Estados Unidos sancionó este jueves a tres funcionarios y nueve entidades estatales cubanas relacionadas con la minería, el comercio exterior y la metalúrgica, entre ellas el ministerio de la Construcción, como parte de su campaña de presión en busca de cambios políticos y económicos en la isla.
«Hoy, el Departamento de Estado designa a nueve entidades y a tres personas para impulsar la iniciativa integral de la Administración Trump destinada a poner fin a las actividades malignas del régimen cubano, tanto en Cuba como en todo nuestro hemisferio», informó la institución en un comunicado.
Entre los mencionados figuran tres directivos del ya sancionado Instituto Cubano de Amistad con los Pueblos (ICAP): su director, Fernando González Llort, uno de los cinco espías de la Red Avispa condenado en EE.UU. y luego retornado a Cuba; la vicepresidenta primera, Noemí Rabaza Fernández, y la directora para Norteamérica, Leima Martínez Freire.
«El régimen cubano ha pasado décadas utilizando grupos pantalla para infiltrarse entre los estadounidenses, corromperlos y radicalizarlos», dijo en X el secretario de Estado, Marco Rubio, al anunciar las nuevas acciones.
El primer jefe de la diplomacia estadounidense de origen latino agregó que las nueve entidades señaladas «sostienen y financian el aparato represivo del régimen» de La Habana.
Las demás entidades cubanas sancionadas
Además del Ministerio de la Construcción, resultaron sancionadas la Empresa de Níquel Comandante Ernesto Che Guevara, la importadora y exportadora Metalcuba, el Grupo Empresarial Geominero Salinero (Geominsal) y la importadora de productos metalúrgicos Acinox Comercial.

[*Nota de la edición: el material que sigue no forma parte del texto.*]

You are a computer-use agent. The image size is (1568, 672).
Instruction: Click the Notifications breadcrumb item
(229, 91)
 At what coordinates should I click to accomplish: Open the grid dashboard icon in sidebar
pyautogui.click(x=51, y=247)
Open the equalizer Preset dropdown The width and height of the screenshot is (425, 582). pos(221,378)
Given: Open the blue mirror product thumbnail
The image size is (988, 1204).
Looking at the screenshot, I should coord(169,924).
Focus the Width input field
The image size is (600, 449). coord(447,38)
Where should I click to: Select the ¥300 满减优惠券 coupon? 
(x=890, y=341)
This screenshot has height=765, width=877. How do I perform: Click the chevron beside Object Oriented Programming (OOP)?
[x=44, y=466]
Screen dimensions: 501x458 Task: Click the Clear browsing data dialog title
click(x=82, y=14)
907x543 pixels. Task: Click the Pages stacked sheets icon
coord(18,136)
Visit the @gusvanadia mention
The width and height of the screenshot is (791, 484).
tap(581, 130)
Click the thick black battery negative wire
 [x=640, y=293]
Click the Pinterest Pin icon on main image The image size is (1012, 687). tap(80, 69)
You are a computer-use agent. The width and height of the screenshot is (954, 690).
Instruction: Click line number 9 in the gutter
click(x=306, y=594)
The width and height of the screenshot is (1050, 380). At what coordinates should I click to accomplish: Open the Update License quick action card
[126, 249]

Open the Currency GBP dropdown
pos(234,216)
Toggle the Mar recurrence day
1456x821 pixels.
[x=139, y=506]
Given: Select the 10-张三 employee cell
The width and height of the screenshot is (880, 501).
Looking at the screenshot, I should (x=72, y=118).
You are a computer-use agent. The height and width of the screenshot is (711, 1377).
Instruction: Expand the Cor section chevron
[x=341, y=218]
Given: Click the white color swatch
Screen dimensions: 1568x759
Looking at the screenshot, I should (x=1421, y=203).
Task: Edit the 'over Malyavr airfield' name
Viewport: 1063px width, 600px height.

Completan la lista la gestora de comercio Coratur, la Empresa Central de Abastecimiento y Ventas de Equipos de Transporte Pesado y Piezas (Transimport), la Empresa Comercializadora de Artículos en General (Consumimport) y Acorec, una agencia que provee personal local a las empresas extranjeras en Cuba.
«Cualquier persona que apoye, patrocine o proporcione servicios a estos actores sancionados corre el riesgo de ser sancionada ella misma. Los bancos extranjeros y otras empresas que ofrezcan servicios a estas entidades, o custodien sus fondos deben tomar medidas inmediatas para cesar su apoyo», agregó Rubio, de raíces cubanas.
El Canciller de Cuba rechaza las nuevas sanciones
Por su parte, el ministro de Relaciones Exteriores de Cuba, Bruno Rodríguez, acusó este jueves a Marco Rubio de tener un «propósito deliberado» para impedir que el Gobierno cubano «garantice los servicios básicos a la población», en un mensaje en la red social X.
«En particular, obstaculiza la transportación de contenedores con alimentos, medicinas y dispositivos médicos, mayormente adquiridos por mipymes privadas cubanas», resaltó el canciller cubano en su mensaje.
Rodríguez calificó de «fracasada obsesión» contra Cuba estas sanciones y defendió al ICAP «institución que por más de seis décadas ha promovido la amistad, la solidaridad internacional, la justicia y la paz», asegurando que es «todo lo contrario a lo que el Secretario de Estado ha promovido siempre en su política corrupta».
Las nuevas sanciones se unen a las dirigidas contra el actual presidente cubano, Miguel Díaz-Canel, y los cargos criminales contra el exmandatario Raúl Castro, dentro de la campaña de Trump por ahogar a una Cuba ya en crisis.
Washington mantiene un bloqueo de crudo que ha agravado la seria situación económica y humanitaria en el país, provocada principalmente por años de gestión del Gobierno isleño y ha decretado medidas contra entidades extranjeras que operen en sectores vitales de energía, defensa, minería y servicios financieros en la nación caribeña.
A principios de agosto, Rubio advirtió a Cuba que no habrá «válvula de escape» a la presión de Washington para exigir cambios radicales en la isla, y que no podrá ganar tiempo esperando el fin del segundo mandato de Donald Trump.